Quando tenti di entrare nel blog di tuo figlio con la username del lavoro, ecco, è arrivata la botta.
All’inizio c’è la novità, quel lieto formicolìo neuronale che tutto sommato ti fa sentire più viva e non ti fa pentire di aver lasciato il pupo coi nonni; e c’è l’adrenalina, il voler dimostrare ai colleghi che un anno a casa in maternità non ti ha del tutto rincoglionita, che basta una spolverata e le vecchie capacità tornano, ragazzi sono operativa come voi. Poi parte la spalla – che non torna più la stessa. Poi iniziano i disturbi alle gambe, le calze a compressione progressiva – cose da vecchia! Poi, dopo settimane di questa vita, non trovi più il tempo per leggere perché schianti addormentata appena le incombenze di pupo e di casa sono terminate, e dormi pure male, perché hai sempre un buon 40% del sistema che gira, che gira, a macinare dati di lavoro, e quando non pensi a nomi casuali di farmaci (Poparnetina, Vendoruton, Teppaden…) ripensi a conversazioni e situazioni, chiedendoti per quanto ancora potrà stare a galla una nave del genere.

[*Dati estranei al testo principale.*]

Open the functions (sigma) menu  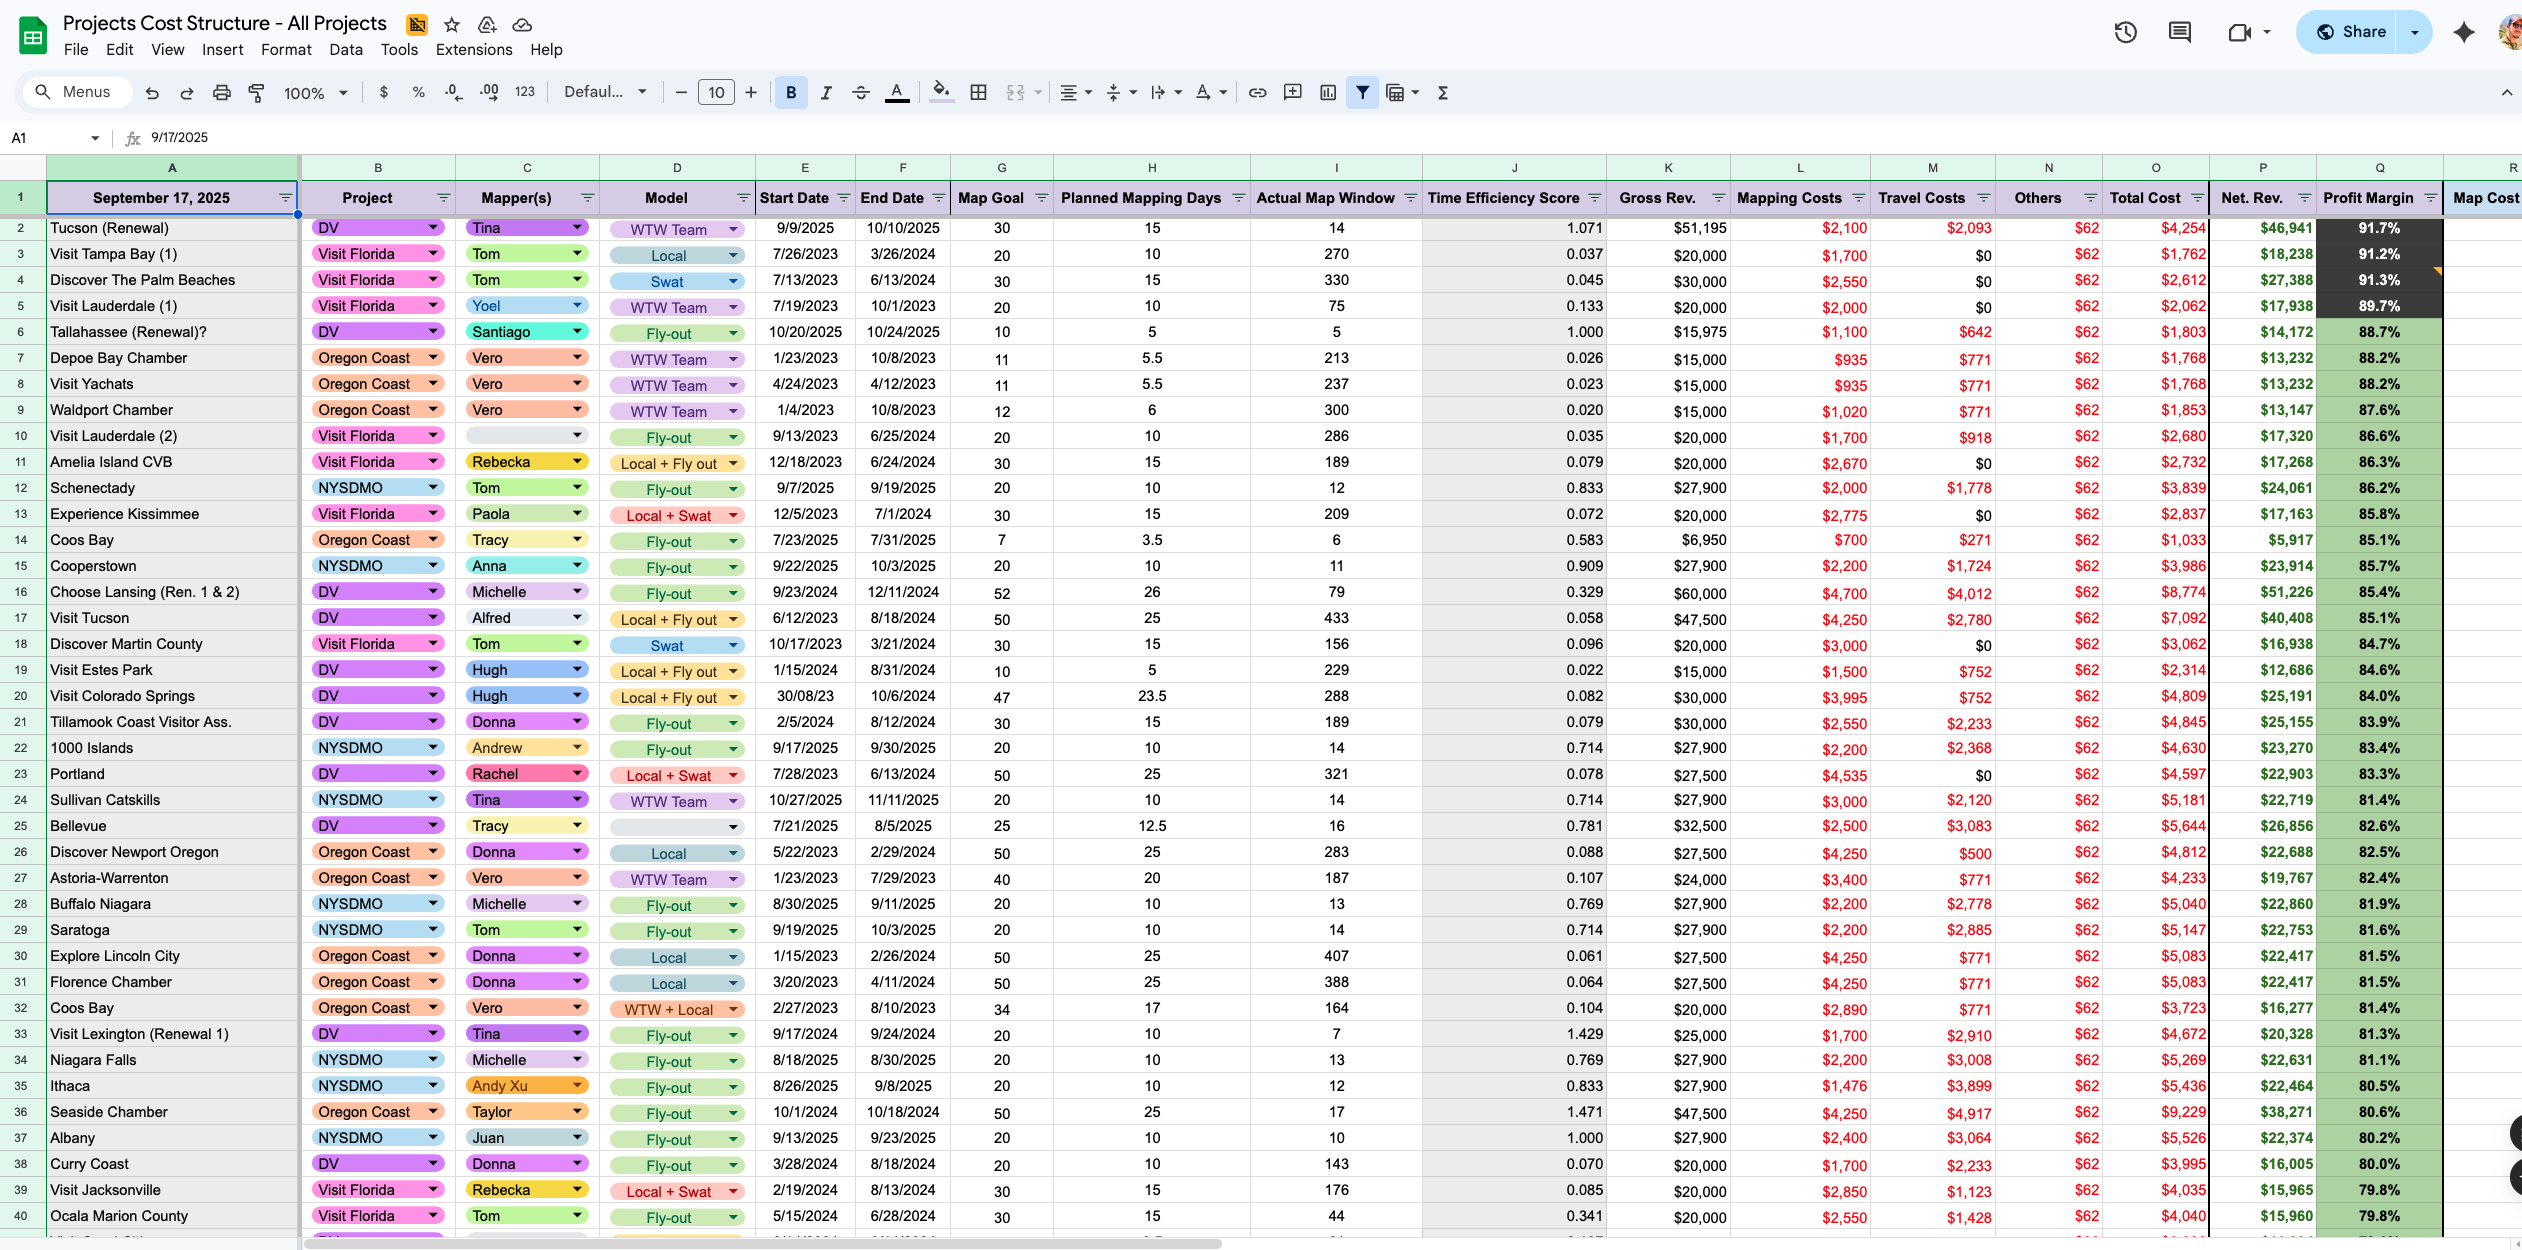[x=1443, y=92]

Insomma, la botta è arrivata.
Nel frattempo tuo figlio è partito a gattonare, dopo i primi giri ricognitivi inizia ora a spaziare da una stanza all’altra, lanciandosi su scarpe ciabatte e tentando di alzarsi in piedi tenendosi a qualsiasi ostacolo verticale con protuberanze prensili. Il tizio inoltre si è fatto furbo, e dopo un mese coi nonni se li gira e rigira come vuole, piantando musi e capricci per colossali quisquilie; perché non è importante la cosa in sé, ma che i servi rispondano adeguatamente agli ordini del padrone. Ovviamente ogni tanto fa le prove di autorità anche in casa: e visto che il papà è un po’ morbido – per quanto, per ora, non del tutto rincitrullito – la parte della dura-e-pura ovviamente chi la fa? La risposta inizia per m…

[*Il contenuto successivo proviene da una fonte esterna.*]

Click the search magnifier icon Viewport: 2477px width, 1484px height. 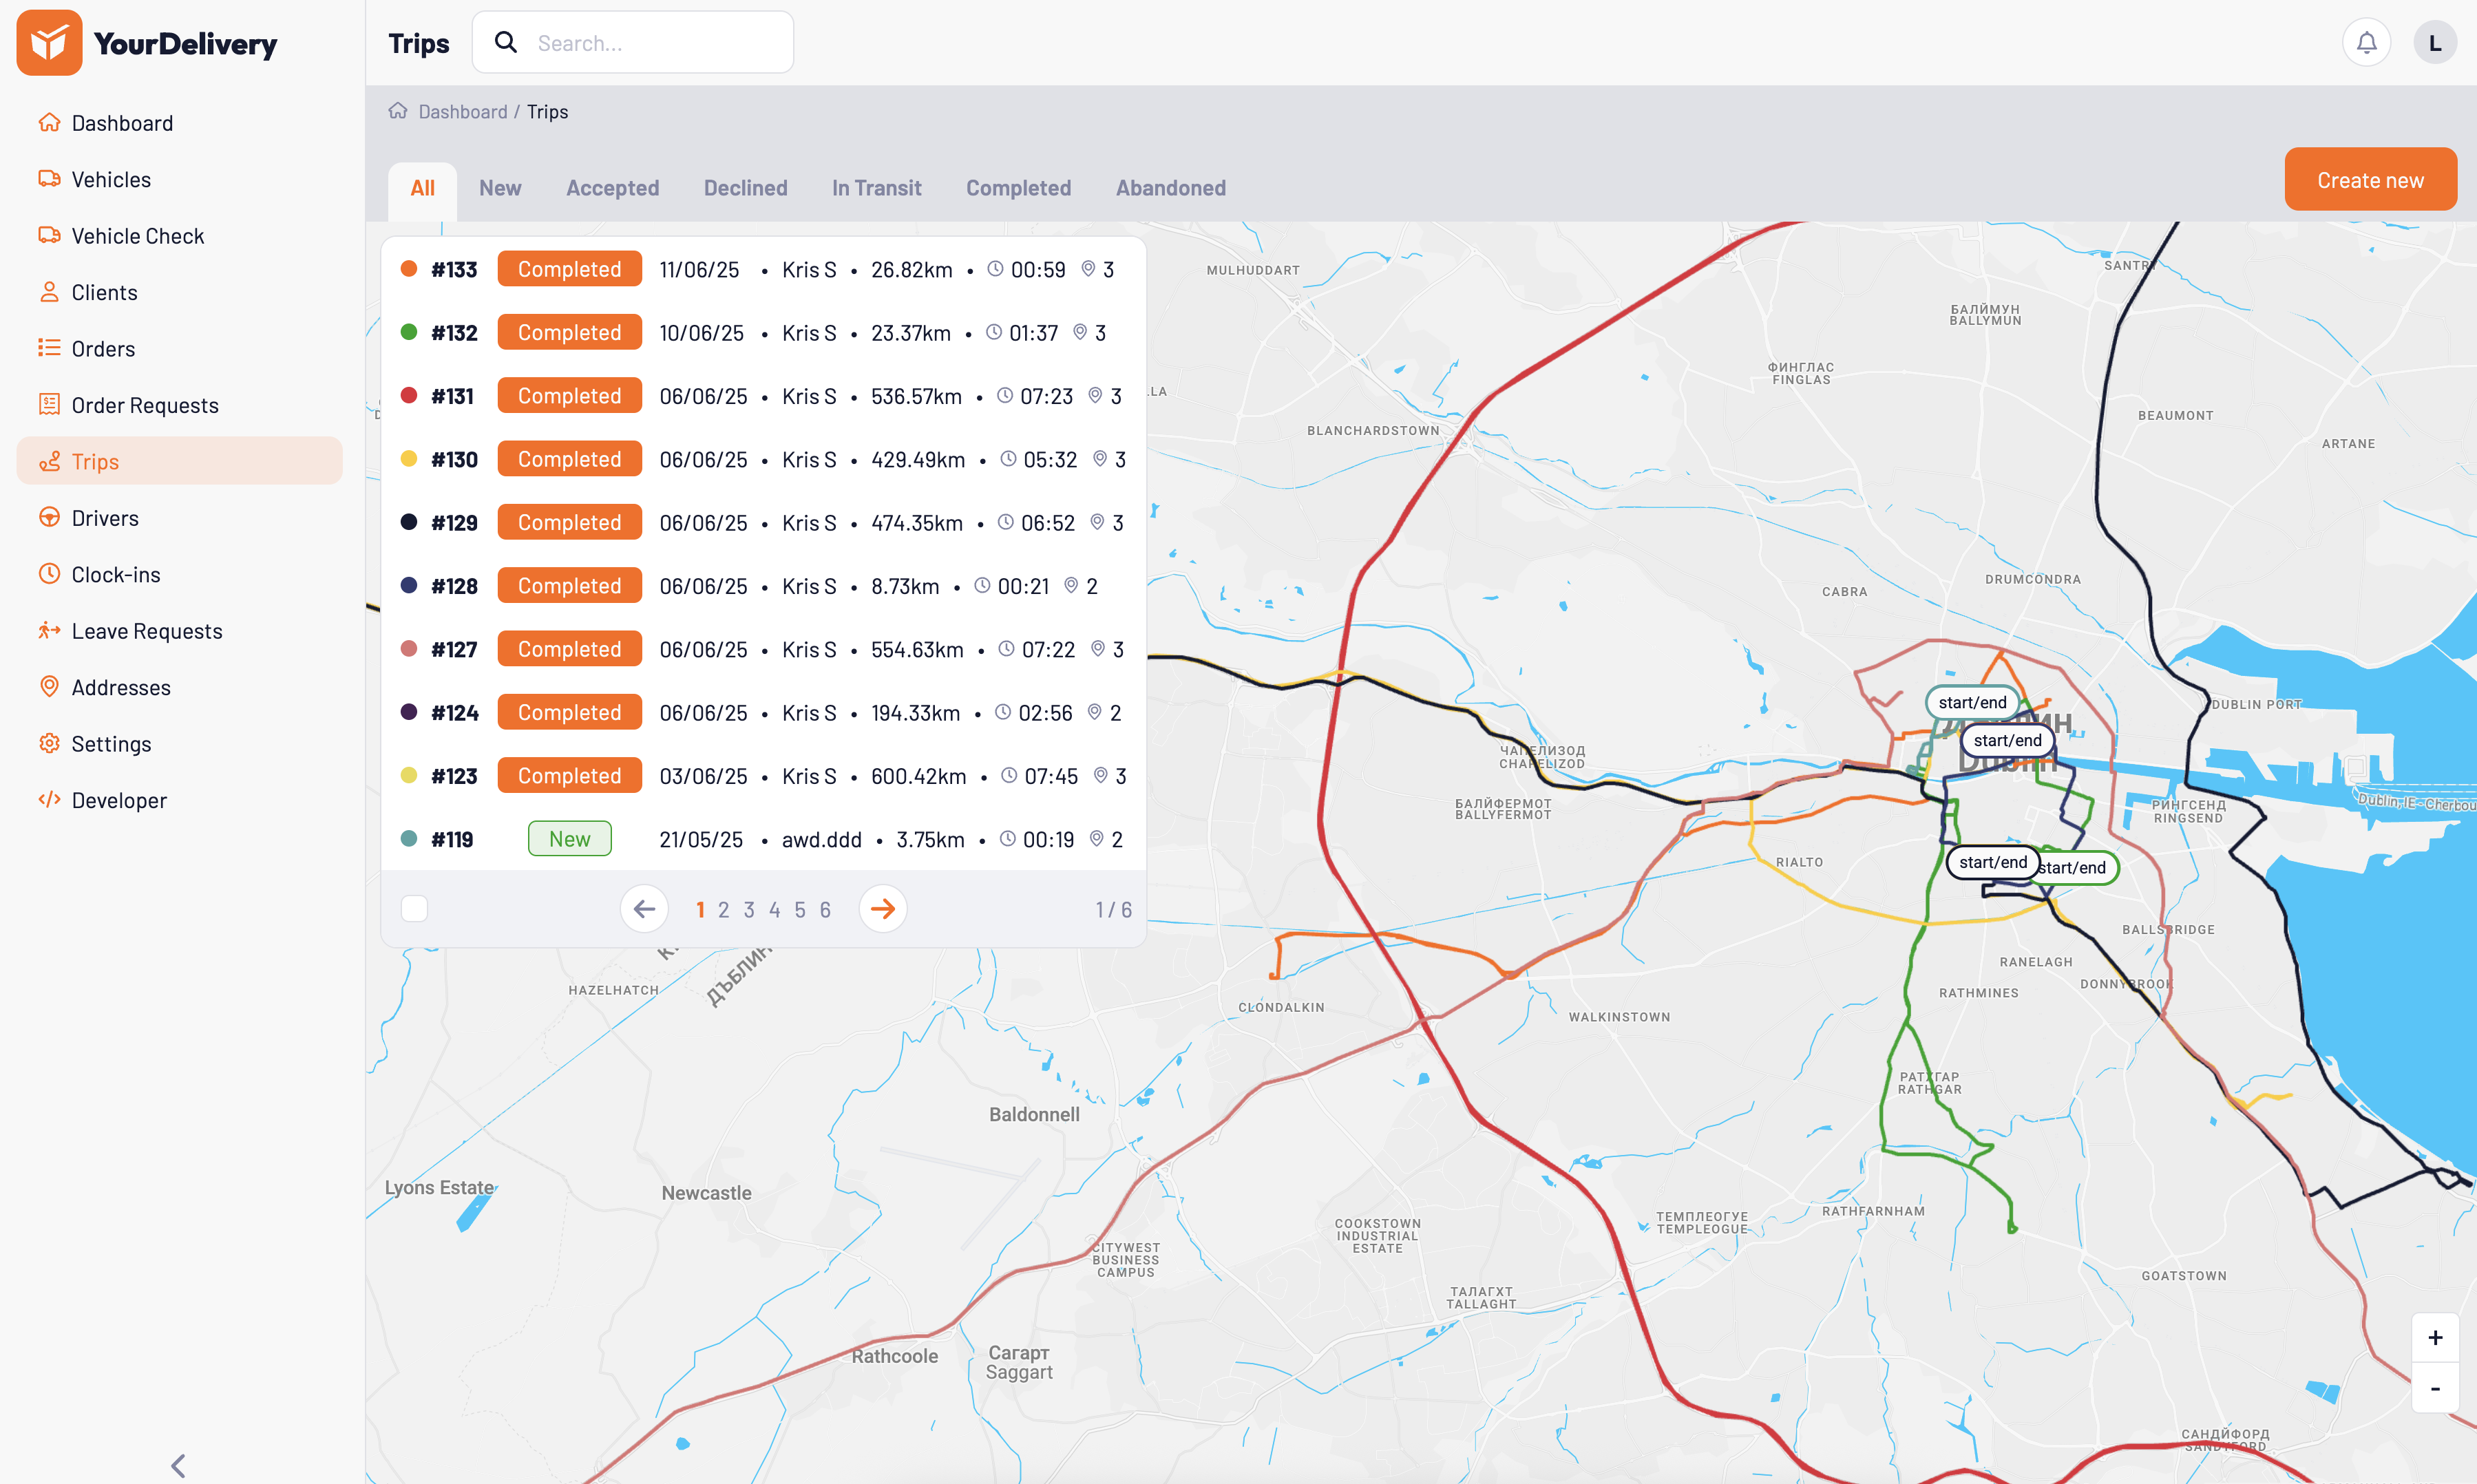[x=506, y=42]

Ma visto che lo stress da lavoro non è sufficiente, il pupo ci aggiunge un po’ del suo e, proprio ora che gattona e quindi si muove tutto il giorno, ha iniziato a mostrare disinteresse per il cibo, o per meglio dire: se qualcosa è nel nostro piatto lo vuole anche lui, mentre le pappe lo annoiano a morte. Quindi passi la domenica con tre pentole su fuoco, per fare le minestrine ai gusti-novità in modo che l’essere riprenda a nutrirsi in modo adeguato – d’altra parte a che altro serve la domenica??? – col terrore che comunque neanche questo sia sufficiente. Terrore nel senso che è frustrante impegnarsi per fare i menu al piccolo, e poi ‘sto qua prende qualche cucchiata con sufficienza. D’altra parte ha sempre e solo due denti!, e senza denti mica possiamo dargli da mangiare la roba nostra, come pasto intendo, a parte gli ovvi problemi di sale e zucchero; ed è vero che si impegna a masticare con le gengive, ma ad una lentezza tale da non poter certo fare un pasto solido. Il pargolo è da mesi che sbava come un labrador, ma dopo i due simpaticissimi denti davanti non gli è più cresciuto altro; a questo punto sospetto che se li sia fatti crescere per venire più dolce e accattivante nelle foto, il resto probabilmente lo farà tutto assieme nel giro di un breve periodo non appena gli verrà voglia di rosicchiar braciole.